Send each entry back exactly as given, pictures excluded.

> **Data for this exercise**:
********

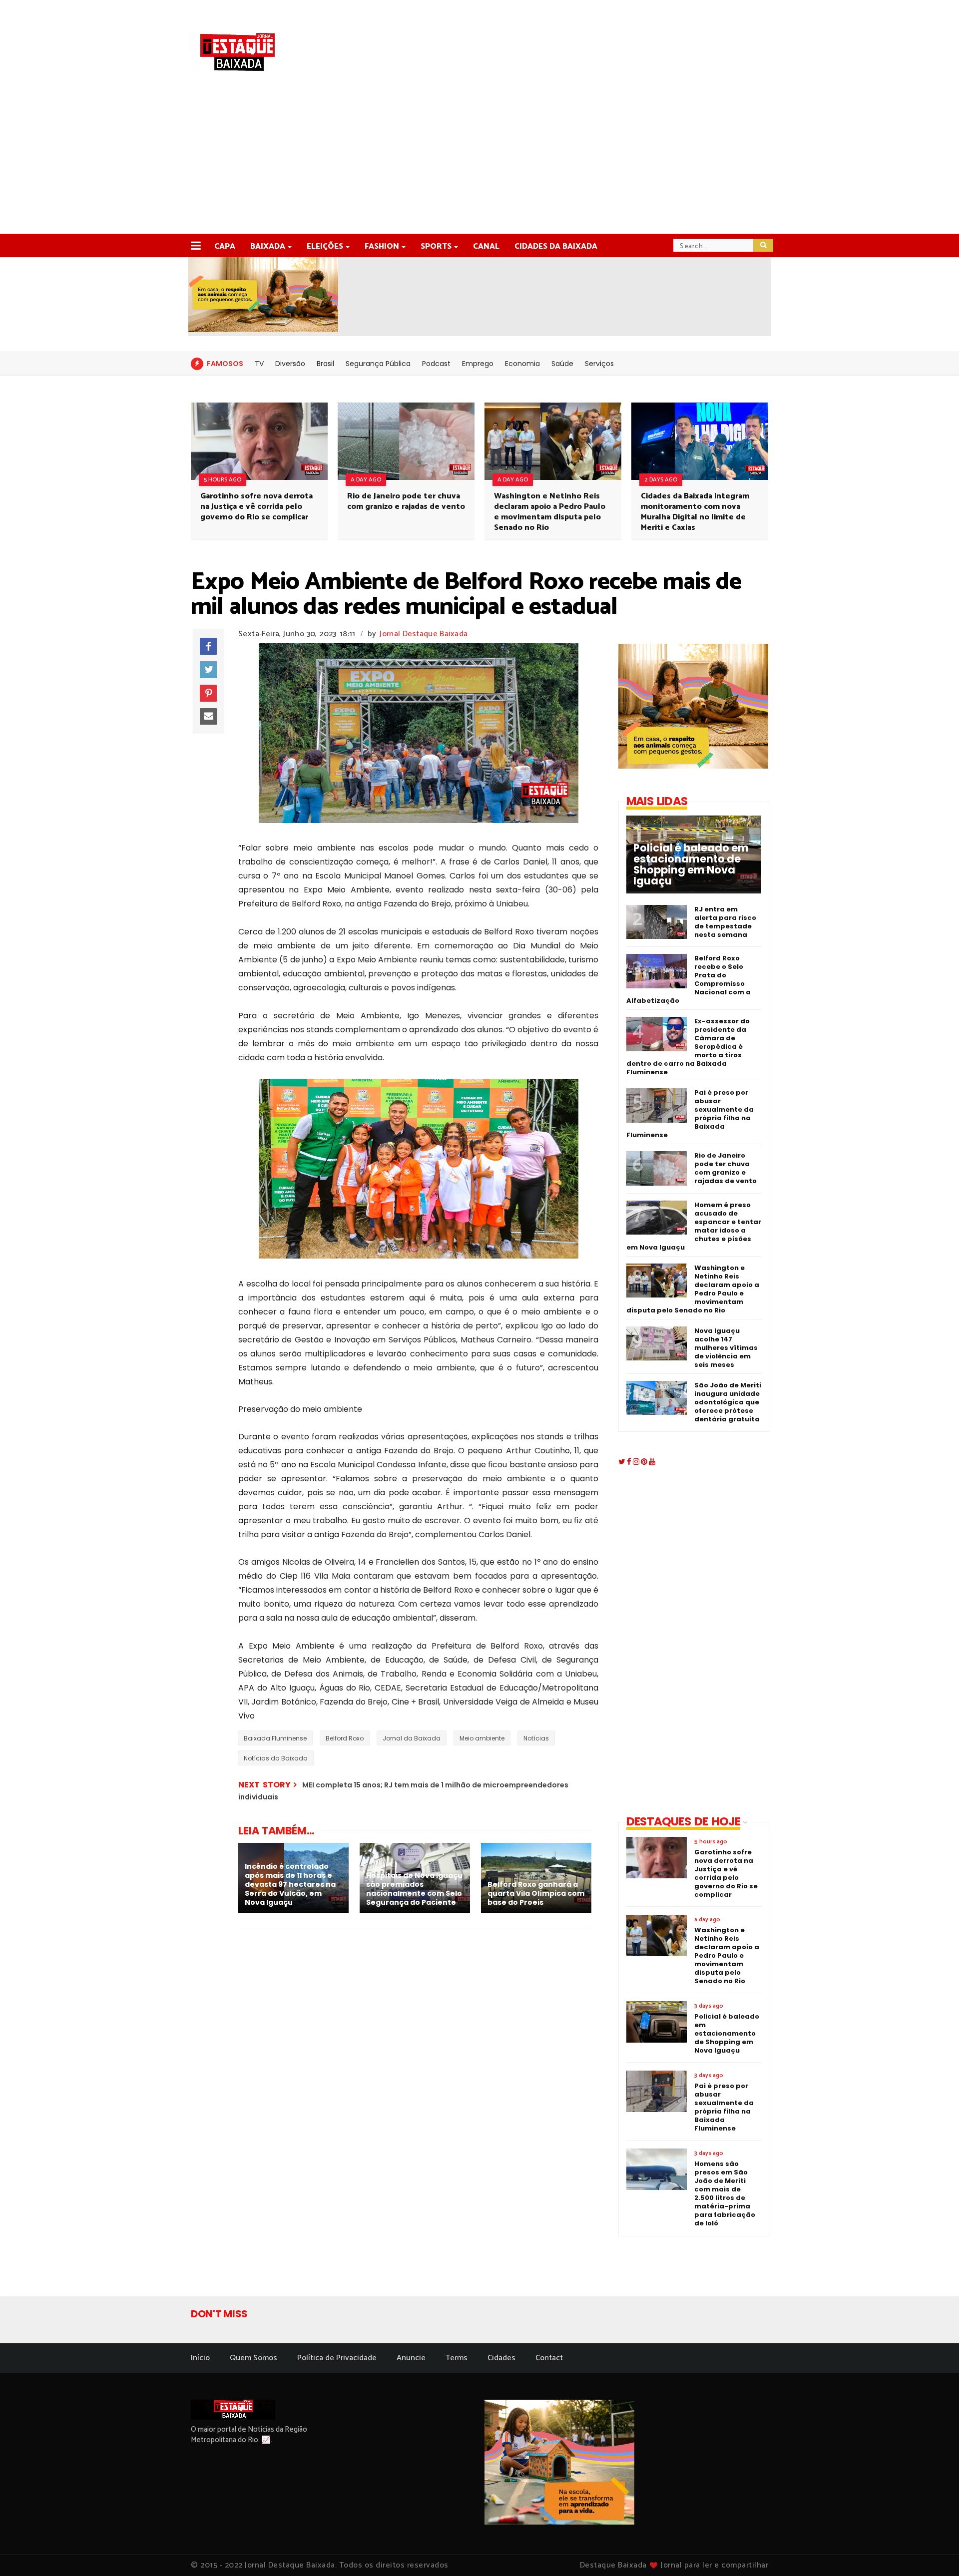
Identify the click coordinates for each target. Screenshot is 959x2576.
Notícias (536, 1738)
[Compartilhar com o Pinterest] (208, 693)
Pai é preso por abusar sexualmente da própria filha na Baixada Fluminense (690, 1113)
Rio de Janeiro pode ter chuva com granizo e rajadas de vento (406, 501)
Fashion (382, 246)
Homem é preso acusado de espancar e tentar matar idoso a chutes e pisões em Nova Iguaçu (693, 1226)
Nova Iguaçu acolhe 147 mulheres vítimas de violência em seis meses (726, 1347)
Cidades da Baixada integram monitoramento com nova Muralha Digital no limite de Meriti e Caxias (695, 511)
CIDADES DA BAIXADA (555, 246)
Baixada (267, 246)
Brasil (325, 364)
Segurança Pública (378, 364)
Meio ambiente (482, 1738)
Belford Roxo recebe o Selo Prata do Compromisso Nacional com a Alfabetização (688, 979)
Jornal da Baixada (412, 1738)
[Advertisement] (479, 159)
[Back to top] (934, 2552)
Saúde (562, 364)
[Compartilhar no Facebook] (208, 646)
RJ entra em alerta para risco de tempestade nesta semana (725, 922)
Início (200, 2358)
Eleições (325, 246)
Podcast (436, 364)
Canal (486, 246)
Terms (457, 2358)
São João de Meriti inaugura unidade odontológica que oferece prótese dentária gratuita (727, 1402)
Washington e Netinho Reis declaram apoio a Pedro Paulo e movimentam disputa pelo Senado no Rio (549, 511)
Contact (549, 2358)
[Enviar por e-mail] (208, 716)
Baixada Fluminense (275, 1738)
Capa (224, 246)
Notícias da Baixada (276, 1758)
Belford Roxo (345, 1738)
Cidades (501, 2358)
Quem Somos (253, 2358)
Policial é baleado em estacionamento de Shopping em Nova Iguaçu (691, 864)
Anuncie (411, 2358)
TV (259, 364)
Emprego (477, 364)
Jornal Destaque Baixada (424, 634)
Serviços (599, 364)
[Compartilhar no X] (208, 669)
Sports (436, 246)
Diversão (290, 364)
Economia (522, 364)
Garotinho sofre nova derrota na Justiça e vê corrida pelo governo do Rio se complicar (256, 506)
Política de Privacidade (337, 2358)
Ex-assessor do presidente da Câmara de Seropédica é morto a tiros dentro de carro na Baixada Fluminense (688, 1046)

********

> **Written answer**:
Identify the click coordinates for each target. Screenshot is 959x2576.
Notícias (536, 1738)
[Compartilhar com o Pinterest] (208, 693)
Pai é preso por abusar sexualmente da própria filha na Baixada Fluminense (690, 1113)
Rio de Janeiro pode ter chuva com granizo e rajadas de vento (406, 501)
Fashion (382, 246)
Homem é preso acusado de espancar e tentar matar idoso a chutes e pisões em Nova Iguaçu (693, 1226)
Nova Iguaçu acolhe 147 mulheres vítimas de violência em seis meses (726, 1347)
Cidades da Baixada integram monitoramento com nova Muralha Digital no limite de Meriti e Caxias (695, 511)
CIDADES DA BAIXADA (555, 246)
Baixada (267, 246)
Brasil (325, 364)
Segurança Pública (378, 364)
Meio ambiente (482, 1738)
Belford Roxo recebe o Selo Prata do Compromisso Nacional com a Alfabetização (688, 979)
Jornal da Baixada (412, 1738)
[Advertisement] (479, 159)
[Back to top] (934, 2552)
Saúde (562, 364)
[Compartilhar no Facebook] (208, 646)
RJ entra em alerta para risco de tempestade nesta semana (725, 922)
Início (200, 2358)
Eleições (325, 246)
Podcast (436, 364)
Canal (486, 246)
Terms (457, 2358)
São João de Meriti inaugura unidade odontológica que oferece prótese dentária gratuita (727, 1402)
Washington e Netinho Reis declaram apoio a Pedro Paulo e movimentam disputa pelo Senado no Rio (549, 511)
Contact (549, 2358)
[Enviar por e-mail] (208, 716)
Baixada Fluminense (275, 1738)
Capa (224, 246)
Notícias da Baixada (276, 1758)
Belford Roxo (345, 1738)
Cidades (501, 2358)
Quem Somos (253, 2358)
Policial é baleado em estacionamento de Shopping em Nova Iguaçu (691, 864)
Anuncie (411, 2358)
TV (259, 364)
Emprego (477, 364)
Jornal Destaque Baixada (424, 634)
Serviços (599, 364)
[Compartilhar no X] (208, 669)
Sports (436, 246)
Diversão (290, 364)
Economia (522, 364)
Garotinho sofre nova derrota na Justiça e vê corrida pelo governo do Rio se complicar (256, 506)
Política de Privacidade (337, 2358)
Ex-assessor do presidente da Câmara de Seropédica é morto a tiros dentro de carro na Baixada Fluminense (688, 1046)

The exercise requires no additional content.